Proud family: Mrs. Rosalind L. Robinson and her family were pictured in her garden on her 100th birthday Thursday of last week. Others from the left to right are: son Kenneth E.T. Robinson, Kalilah Robinson, granddaughter; Thelma Taylor Andrews, niece; Janice Pearman, granddaughter-in-law; Robin-Valana Pearman, great granddaughter; R. Scott Pearman, grandson; Shirley L. Pearman, daughter; Michael K. Pearman, grandson; JoCarol Evans Robinson, daughter-in-law; Jennah Robinson, granddaughter; Roderic E. Pearman, O.B.E., son-in-law.

As Mrs. Rosalind Robinson's 100th birthday on May 26 loomed, she made it known to her family that she did not want the big "splash" they might have been inclined to give her.

Instead, she entertained them at a family dinner held at "Seville", her landmark Spanish Point residence. And on the following Sunday, a wider circle of family and friends came along with flowers and best wishes for the future.

Born in 1910, Rosalind was the eldest and is the last survivor of seven children of John Herbert Taylor of Cedar Avenue, Hamilton and his wife Millo Fubler Taylor, a school teacher. John Herbert was a boot maker, shoe merchant and political activist.

His shop across from Magistrates' Court in Hamilton was a main centre for the black intelligentsia of the day to caucus on current events.

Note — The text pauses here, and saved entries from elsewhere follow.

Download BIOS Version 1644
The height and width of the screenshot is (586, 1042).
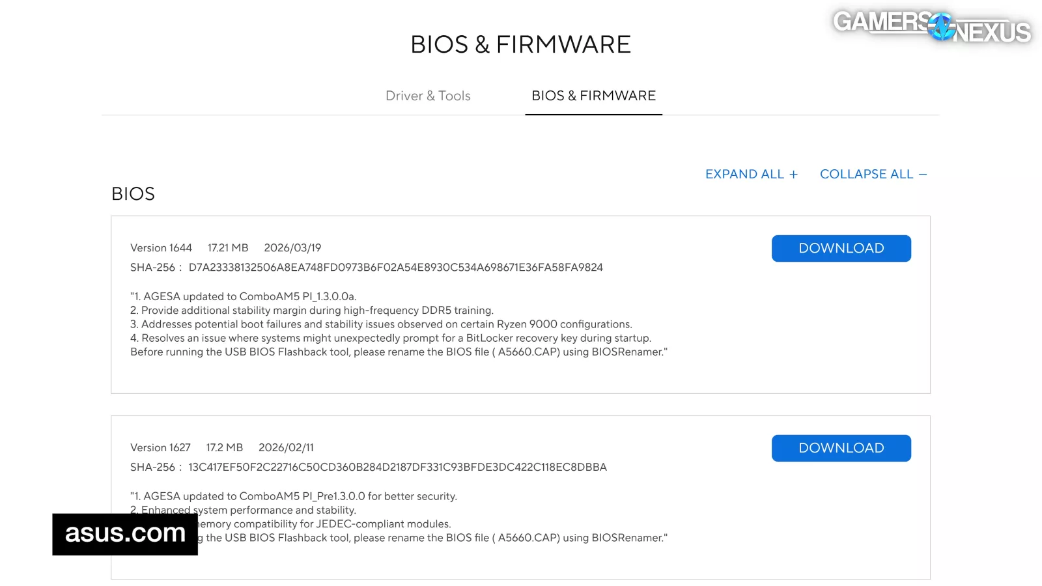(841, 248)
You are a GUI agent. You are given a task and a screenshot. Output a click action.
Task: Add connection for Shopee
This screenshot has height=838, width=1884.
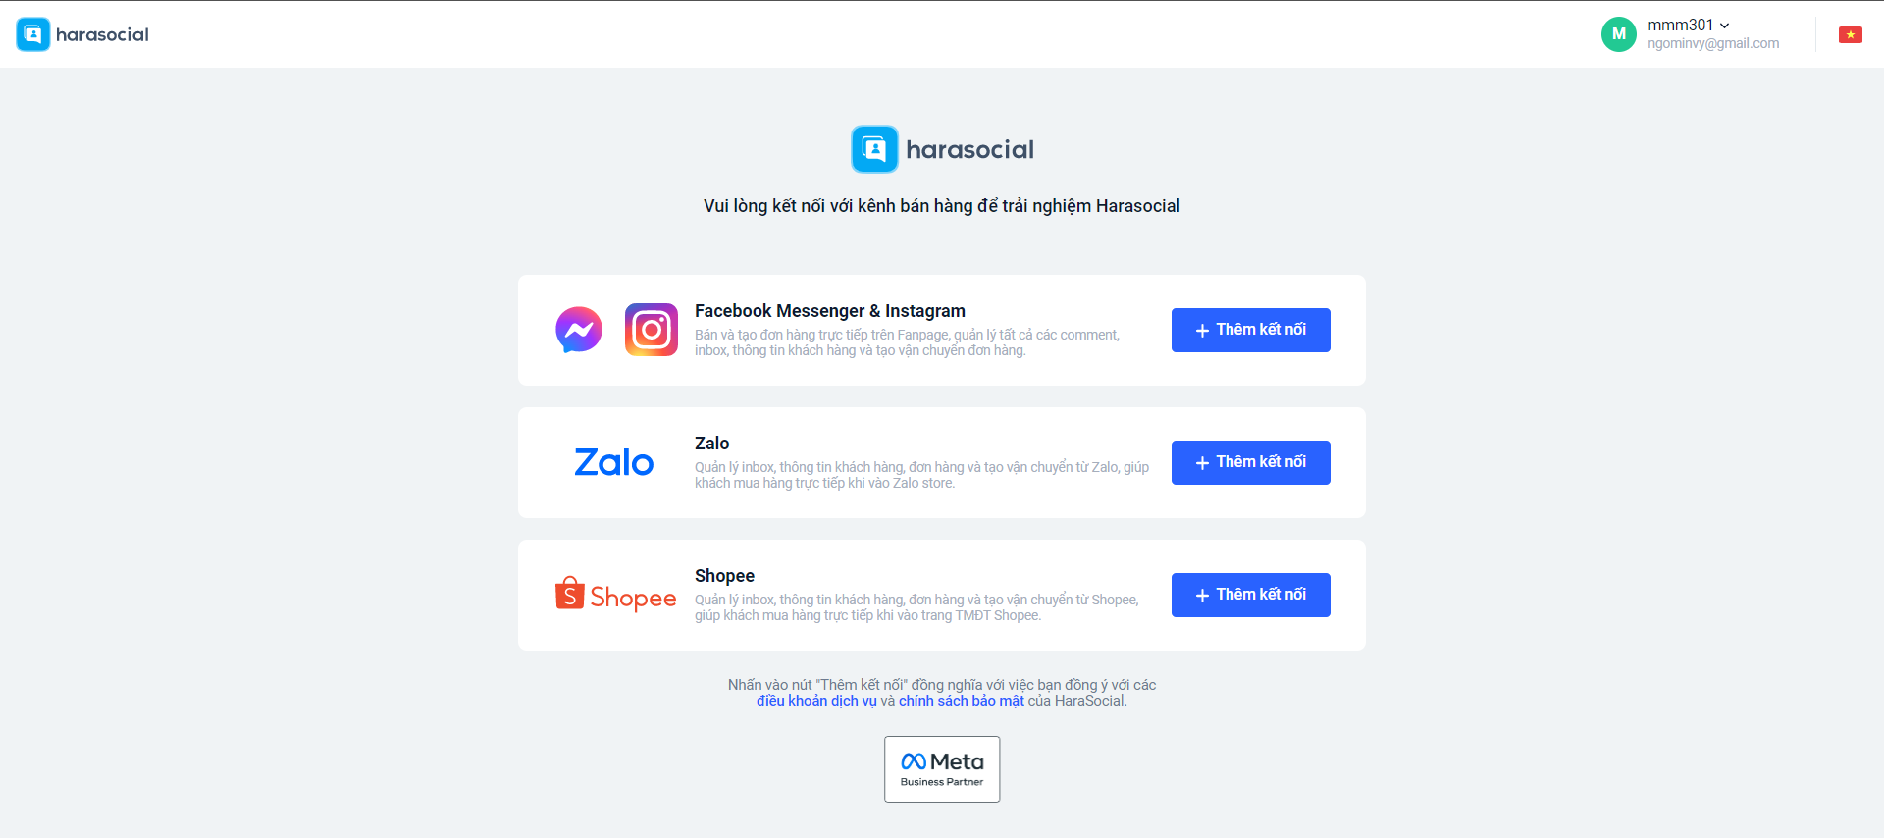click(x=1250, y=595)
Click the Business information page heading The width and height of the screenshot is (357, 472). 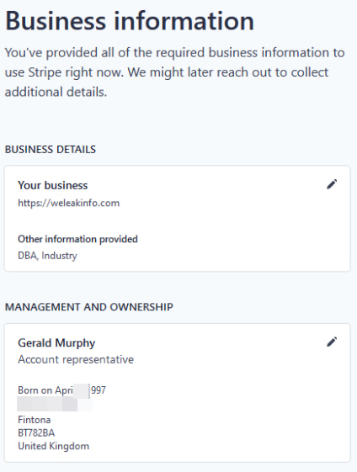pos(130,21)

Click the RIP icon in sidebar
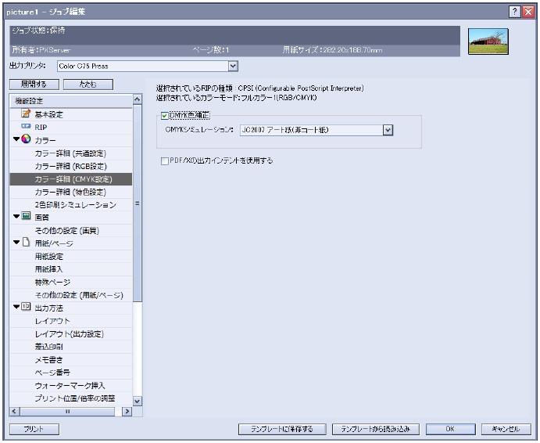(25, 127)
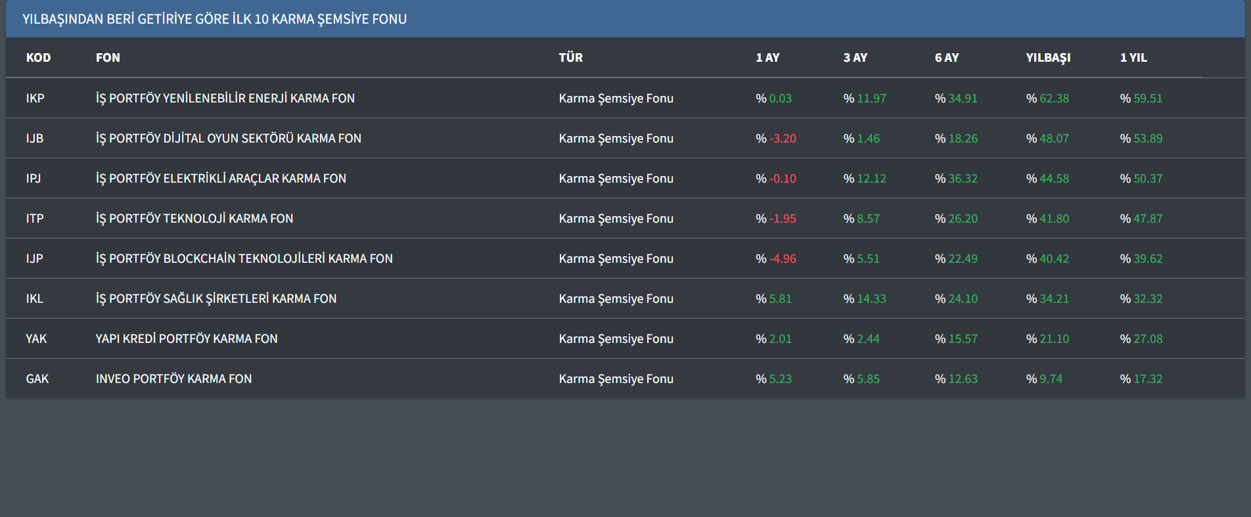Click the IJB fund code
Screen dimensions: 1251x517
(x=34, y=139)
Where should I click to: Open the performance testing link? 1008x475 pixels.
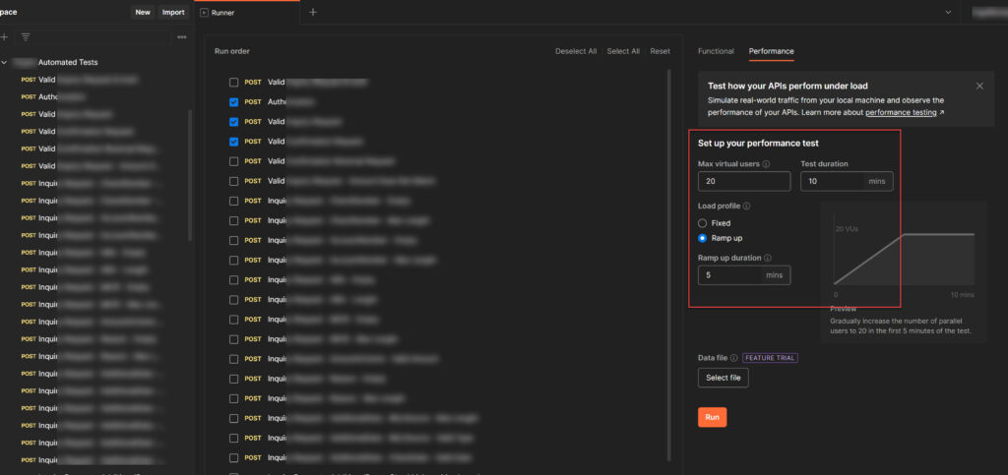[905, 113]
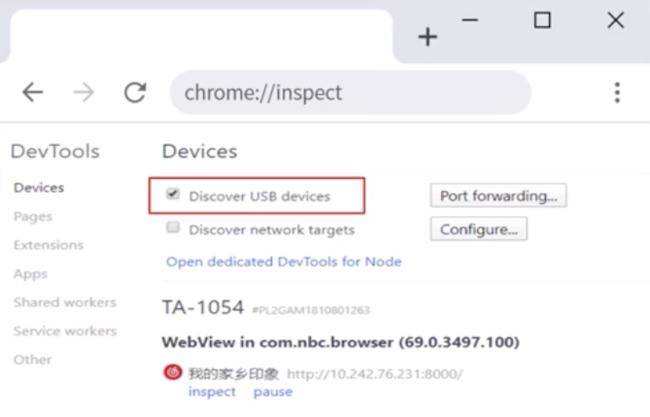Select Pages in DevTools sidebar

point(33,216)
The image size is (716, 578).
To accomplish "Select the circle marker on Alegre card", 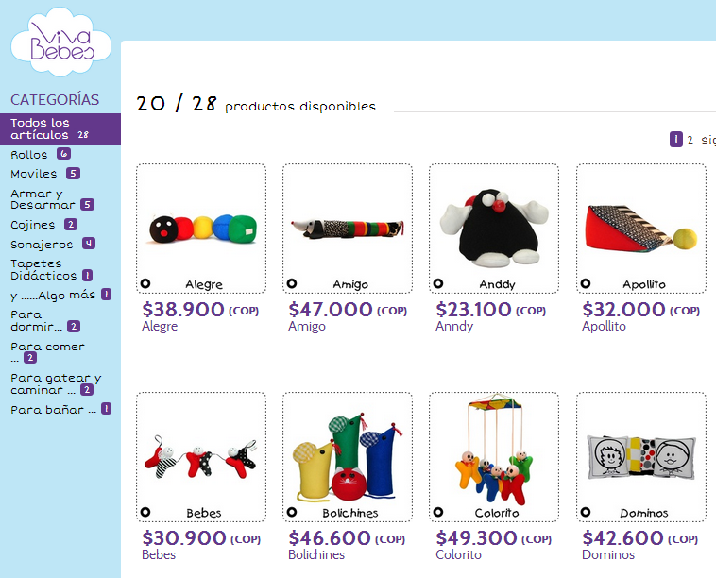I will [145, 283].
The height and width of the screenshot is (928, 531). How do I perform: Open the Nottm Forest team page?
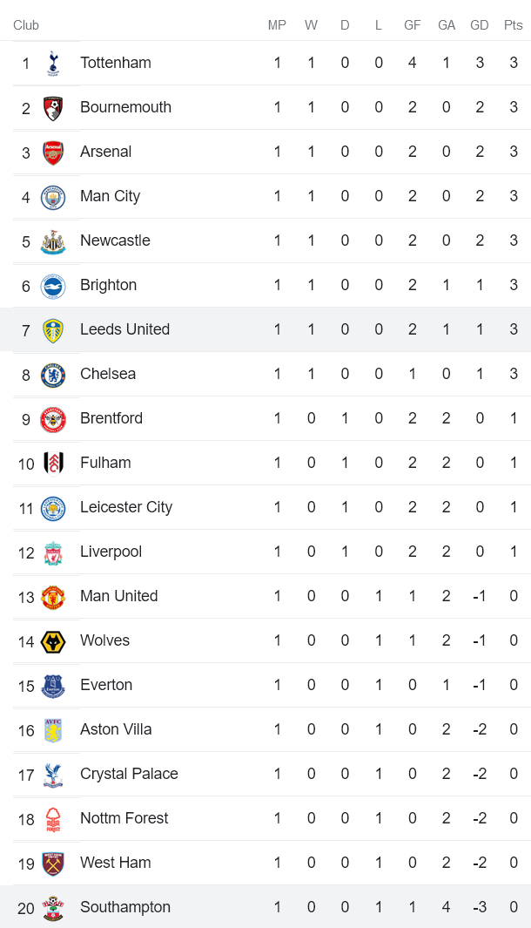pos(124,818)
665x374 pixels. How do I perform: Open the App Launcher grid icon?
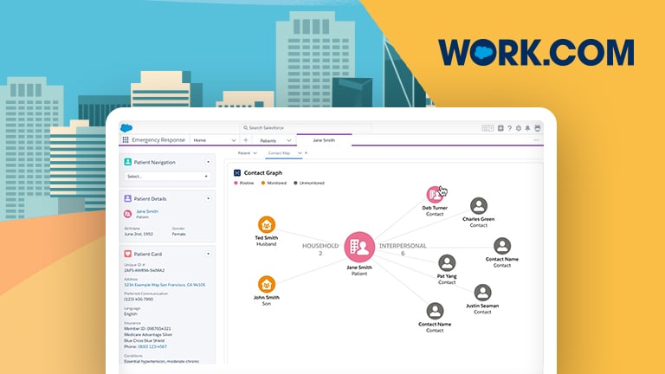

Rosalind made her mark early in life, becoming a recipient of one of the first government teacher training scholarships in 1931 to Shortwood College in Jamaica, West Indies.

There she established a life-long friendship with Mrs. Edna Mae Scott and undoubtedly was an influence in Mrs. Scott and her husband Victor Scott coming to Bermuda and leaving indelible imprints on Bermuda's educational system. The old Central School in Pembroke was renamed after him.

Mrs. Robinson's own illustrious career as a teacher began at Central School, before her marriage to Dr. Kenneth E. Robinson, the one-time chief education officer in the Department of Education.

In 1936 she became headmistress of Temperance Hall in Crawl. She pedaled her bicycle there every day along with fellow teacher Inez Kennedy.

Those were the times when free education for children was light years away. Her salary was £30 a year! In the 1940s she taught at Northlands and Harrington Sound Primary Schools, and taught at Frances Patton School in the 1950, becoming Principal in 1959.

Also she parented a daughter, (Mrs. Shirley Pearman and son barrister Kenneth E. Robinson) during her teaching years. She travelled extensively with friends after the death of her husband in 1978.

Mrs. Robinson counted as one of her greatest joys and accomplishments overseeing the publishing of her husbands illuminating book "Heritage." That was a promise she made to her husband when he was ill.

Another of Mrs. Robinson's great joys these days is giving interviews and reflecting on the past.

No longer the swimmer, tennis player or the gardener she was in her youth; and neither is she the avid reader and letter writer of years gone by.

Rather she enjoys the surroundings of her lovely home and observing the community which has been transformed from the one which she and her siblings enjoyed when they walked from Cedar Avenue to the Pontoons for a swim from Spanish Point to the Channel and back.

With that type of lifestyle, its no wonder she has lived to be such a sparkling 100 years plus.